Contei-lhe, sobretudo, da viva impressão que me causara a descrição do
traumático episódio inicial, dessa faca que parecia ter vida
própria, longe de imaginar o quão solidamente irmanados o sangue e
o oculto se iriam revelar ao longo da narrativa.
Desde o início, o livro segura-nos com
força pelos ombros, só deixando de nos abanar quando é claro
estarmos bem despertos e conscientes da maldade e injustiça que se
escondem na ignominiosa exploração do homem pelo homem. Há toda
uma força vital que emana da terra, do homem, da palavra, que leva o
leitor a recolher-se no drama e na dor dos fracos e oprimidos, a
mostrar-se solidário e cúmplice. Itamar Vieira Junior e “Torto
Arado” são, nessa exacta medida, irmãos de Saramago e do sublime
“Levantado do Chão”, de Manuel da Fonseca e do punjente “Seara
de Vento” ou de Soeiro Pereira Gomes e de “Esteiros”, esse
livro escrito “para os filhos dos homens que nunca foram meninos”.
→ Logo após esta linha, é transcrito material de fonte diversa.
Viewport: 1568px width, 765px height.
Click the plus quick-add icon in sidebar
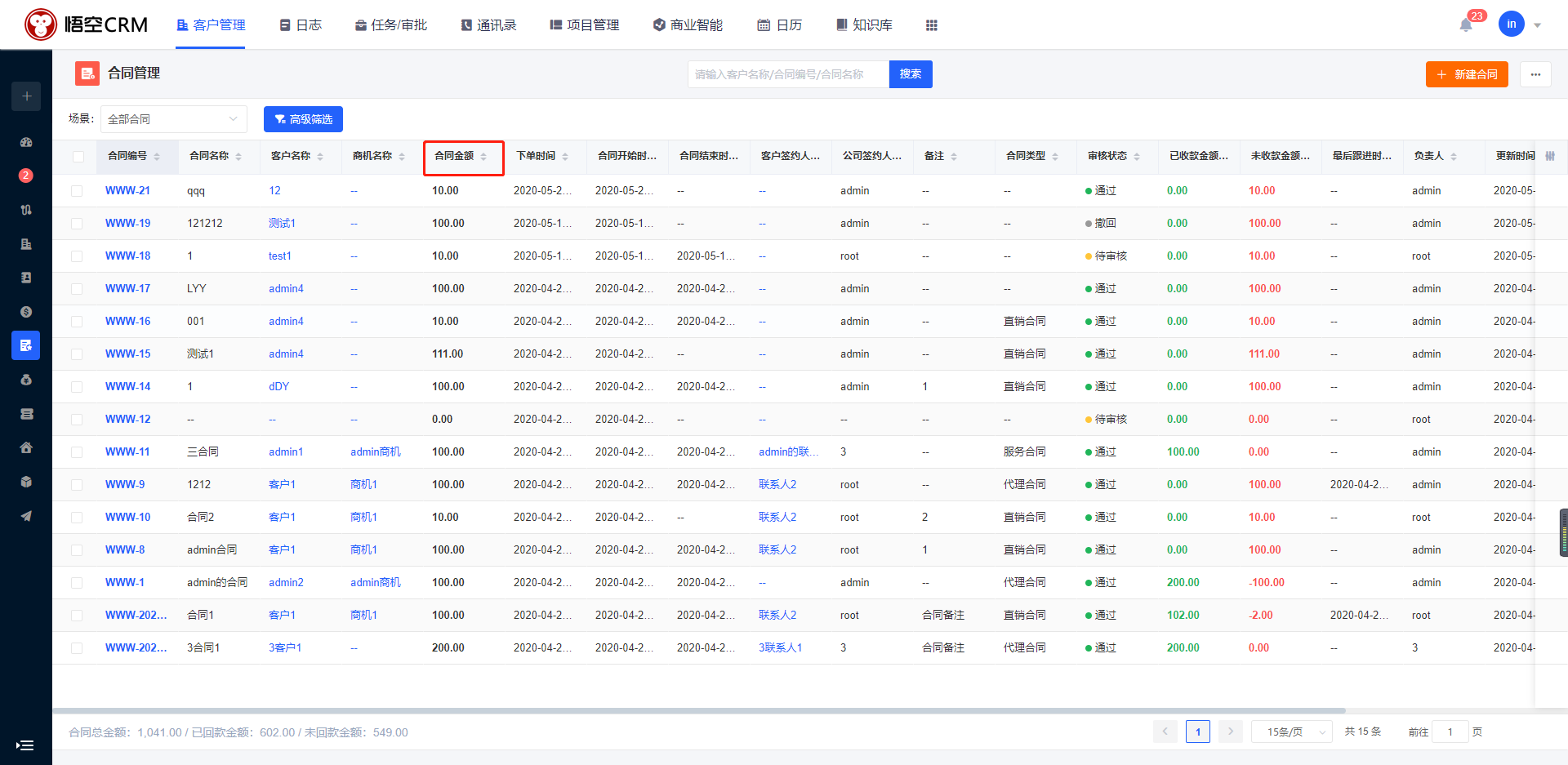(x=26, y=96)
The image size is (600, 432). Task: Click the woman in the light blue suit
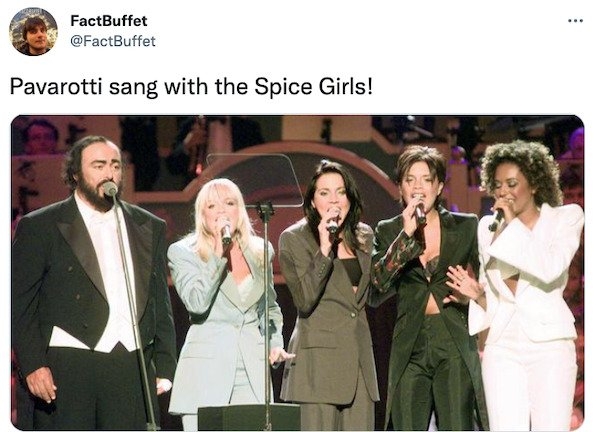tap(224, 310)
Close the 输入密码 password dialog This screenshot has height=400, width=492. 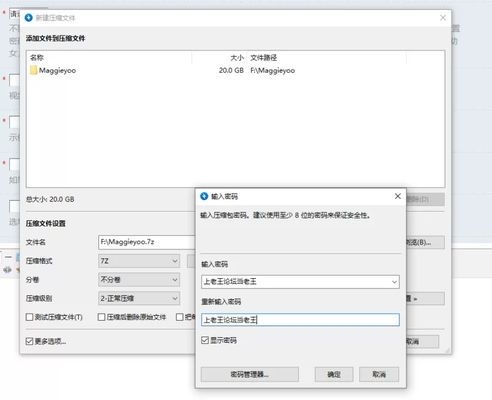pos(398,196)
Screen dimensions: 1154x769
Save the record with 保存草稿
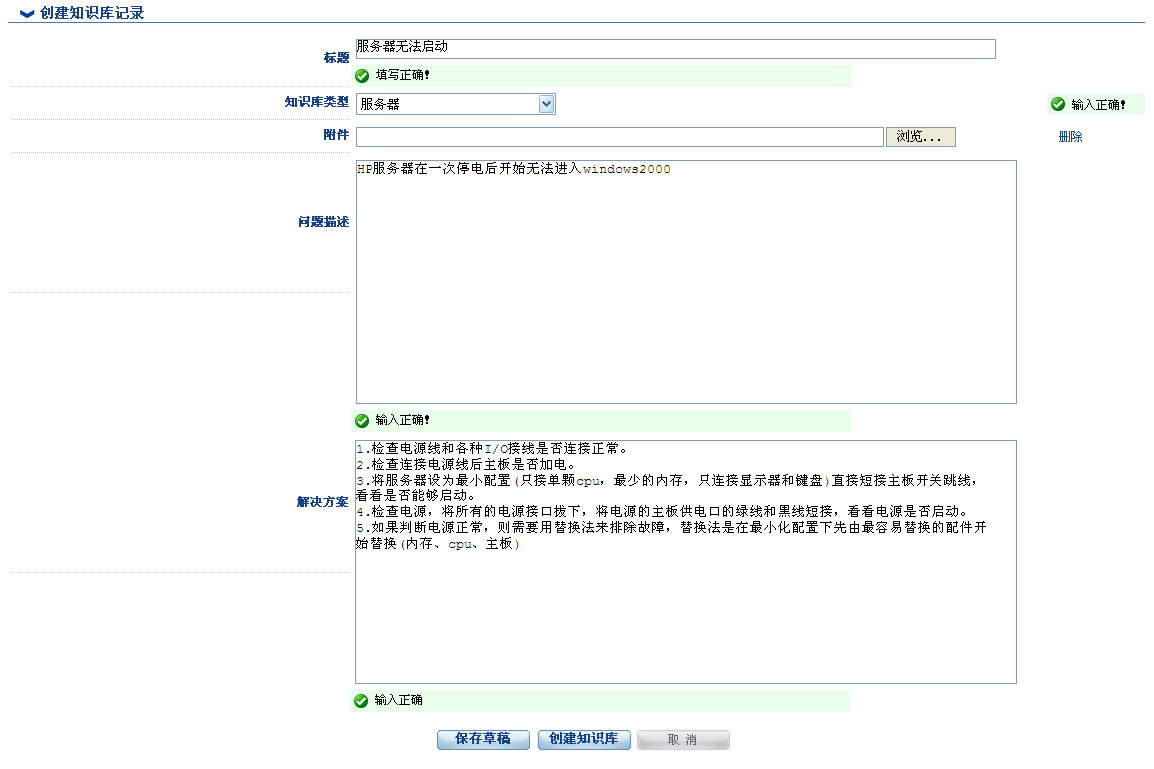pos(483,739)
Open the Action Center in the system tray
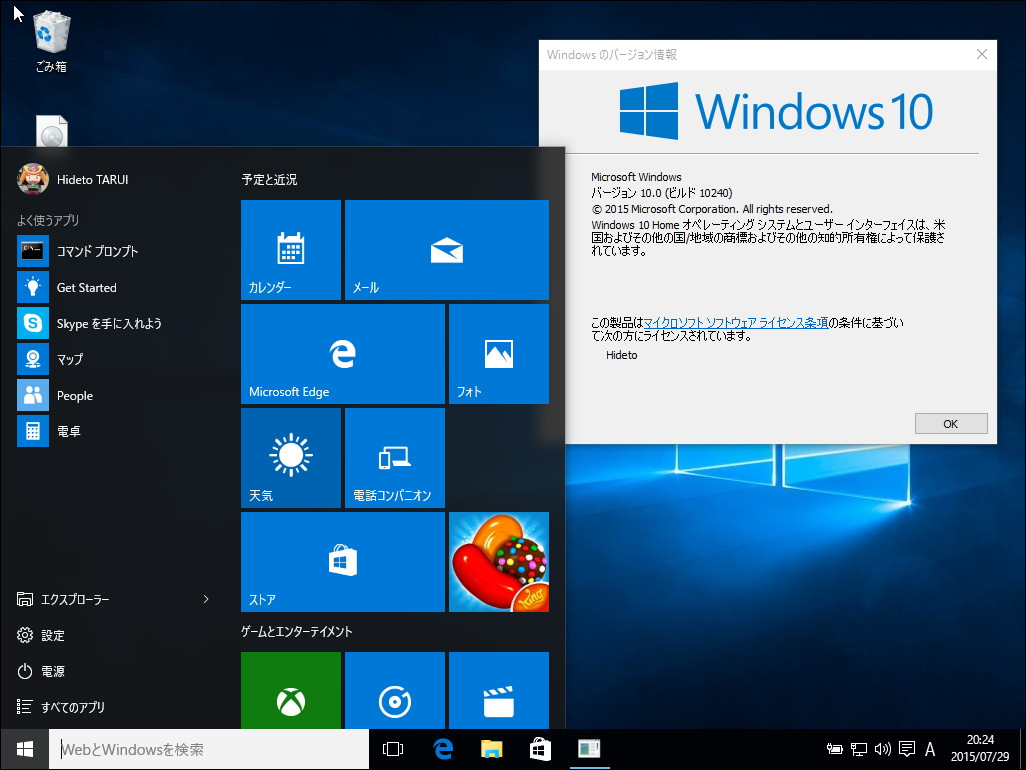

Com uma trama solidamente construída,
“Torto Arado” tem um cunho vincadamente humanista ao assumir a
voz daqueles que a não têm. A faca que, a um tempo, separa e une, é
a mesma que rasga a narrativa, deixando de um lado os que lutam pelo
direito a não serem mais do que um número, a terem um salário, uma
habitação condigna e acesso a cuidados de saúde e educação, e do
outro os mais pobres dos pobres, os resignados e submissos, dispostos a
tudo aceitar, escravos da sua própria miséria. Estes nada mais têm
a esperar do que a morte, inelutável e libertadora. Aqueles sofrerão
a perseguição e a dor – é impossível não ver nos oito tiros
que mataram Severo os mesmos desferidos contra Marielle Franco -, mas
as suas gargantas não se cansarão de cantar amanhãs gloriosos e
fraternos, na certeza de que chegará o tempo em que a liberdade e a justiça prevalecerão. Porque sobre a terra há de viver sempre o mais forte!